April 4, 2021 Sermon Notes
Dr. Tony Chute, Lead Pastor
Overview: Revelation is the final book of the Bible, written by the last of the original disciples of Jesus. It begins with a promise of blessing for those who hear and keep what is written, and it ends with a warning for those who add to or take away from what is written. It is distinguished from other New Testament writings by its apocalyptic genre, but its message is consistent with those books, and its content provides a necessary conclusion to God’s purposes for the church and the world. The centerpiece of the book is Jesus Christ, who is presented in all His glory, is praised for all He has done and has promised to return to bring history to its appropriate end. Although these claims may seem fantastical to some, Christians believe every word because Jesus alone can say, “I died, and behold I am alive.”
01. The resurrection of Jesus is a historical event that is accurately recorded in Scripture, thus informing us that God acts in history and provides us with the meaning of His actions.
02. The resurrection of Jesus is a transformative event that is wonderfully depicted in Scripture, thus assuring us that God is in control of history and protects us by the power of His might.
03. The resurrection of Jesus is a definitive event that is clearly presented in Scripture, thus advising us that God will bring an end to history and invites us to take part in His purposes.
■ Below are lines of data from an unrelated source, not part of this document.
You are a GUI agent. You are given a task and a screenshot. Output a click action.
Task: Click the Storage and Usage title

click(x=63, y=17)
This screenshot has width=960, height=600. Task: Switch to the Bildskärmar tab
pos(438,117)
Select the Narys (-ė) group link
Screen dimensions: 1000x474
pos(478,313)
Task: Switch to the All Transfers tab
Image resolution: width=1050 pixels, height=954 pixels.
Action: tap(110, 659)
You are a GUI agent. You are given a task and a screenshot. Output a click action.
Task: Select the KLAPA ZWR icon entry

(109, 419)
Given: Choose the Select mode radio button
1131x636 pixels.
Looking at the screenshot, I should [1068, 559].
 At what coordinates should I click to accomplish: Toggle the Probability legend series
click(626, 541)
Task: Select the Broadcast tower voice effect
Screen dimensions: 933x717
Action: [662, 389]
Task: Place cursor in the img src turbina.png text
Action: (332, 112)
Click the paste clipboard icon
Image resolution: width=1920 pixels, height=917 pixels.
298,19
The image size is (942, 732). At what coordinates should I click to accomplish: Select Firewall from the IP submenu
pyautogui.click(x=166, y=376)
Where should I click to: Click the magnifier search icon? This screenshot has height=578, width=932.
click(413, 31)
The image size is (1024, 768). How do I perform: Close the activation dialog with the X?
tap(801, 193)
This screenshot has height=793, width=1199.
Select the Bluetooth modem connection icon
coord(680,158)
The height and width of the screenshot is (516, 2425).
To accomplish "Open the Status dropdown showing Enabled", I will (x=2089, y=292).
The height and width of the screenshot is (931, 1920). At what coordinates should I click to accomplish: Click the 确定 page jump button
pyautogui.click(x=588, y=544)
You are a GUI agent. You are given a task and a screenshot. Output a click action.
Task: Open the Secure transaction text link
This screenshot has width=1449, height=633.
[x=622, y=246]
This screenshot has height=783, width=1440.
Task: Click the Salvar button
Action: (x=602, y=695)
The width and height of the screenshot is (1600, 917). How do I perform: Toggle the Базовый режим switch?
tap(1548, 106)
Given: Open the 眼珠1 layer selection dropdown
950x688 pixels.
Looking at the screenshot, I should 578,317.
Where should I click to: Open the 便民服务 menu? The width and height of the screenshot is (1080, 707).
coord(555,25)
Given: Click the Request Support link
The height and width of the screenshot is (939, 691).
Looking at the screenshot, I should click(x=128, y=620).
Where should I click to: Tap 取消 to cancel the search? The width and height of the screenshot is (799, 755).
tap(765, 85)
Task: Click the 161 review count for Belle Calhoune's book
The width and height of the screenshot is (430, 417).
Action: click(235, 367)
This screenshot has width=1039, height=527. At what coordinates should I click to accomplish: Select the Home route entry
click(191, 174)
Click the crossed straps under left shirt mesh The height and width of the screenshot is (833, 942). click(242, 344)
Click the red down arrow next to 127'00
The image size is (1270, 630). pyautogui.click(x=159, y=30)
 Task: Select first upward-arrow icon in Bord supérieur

QUESTIONS FOR DISCUSSION & DISCOVERY
1. What does it mean to say that God has revealed Himself to us in Scripture? Does it mean that the Bible presents our own ideas about God or that God has spoken to us? What would we not know about God were it not for Scripture? Why are we warned not to add to or take away from Scripture?
2. Note the description of Jesus in Revelation 1:12-16. Do you find the language that is used there difficult? How does the use of apocalyptic language enhance our understanding of Jesus in His glory? How does it compliment what we know of Jesus in the gospels? Does the difference in genre between Revelation and the Gospels change anything we know about Jesus?
3. Consider the titles and accomplishments attributed to Jesus in 1:4-8. How are His accomplishments related to His titles? What do His titles imply about His humanity and His deity? Which accomplishments do you find comforting and edifying to mediate upon?
4. John describes himself as a “brother and partner in the tribulation and the kingdom and the patient endurance that are in Jesus.” In what ways does John provide comfort for believers today through the opening chapter of Revelation? What aspects of this chapter remind you that God is in control of history even when the world seems out of control?
5. How does the resurrection of Jesus validate all that we read in Scripture? Why is the resurrection of Jesus central to the Christian faith? What are the implications of Jesus’ resurrection with regard to His power over death and Hades? What are the implications of Jesus’ resurrection with regard to the end and purpose of history?
For Further Reading: B. B. Warfield, The Person and Work of Christ (P&R Publishing, 1970).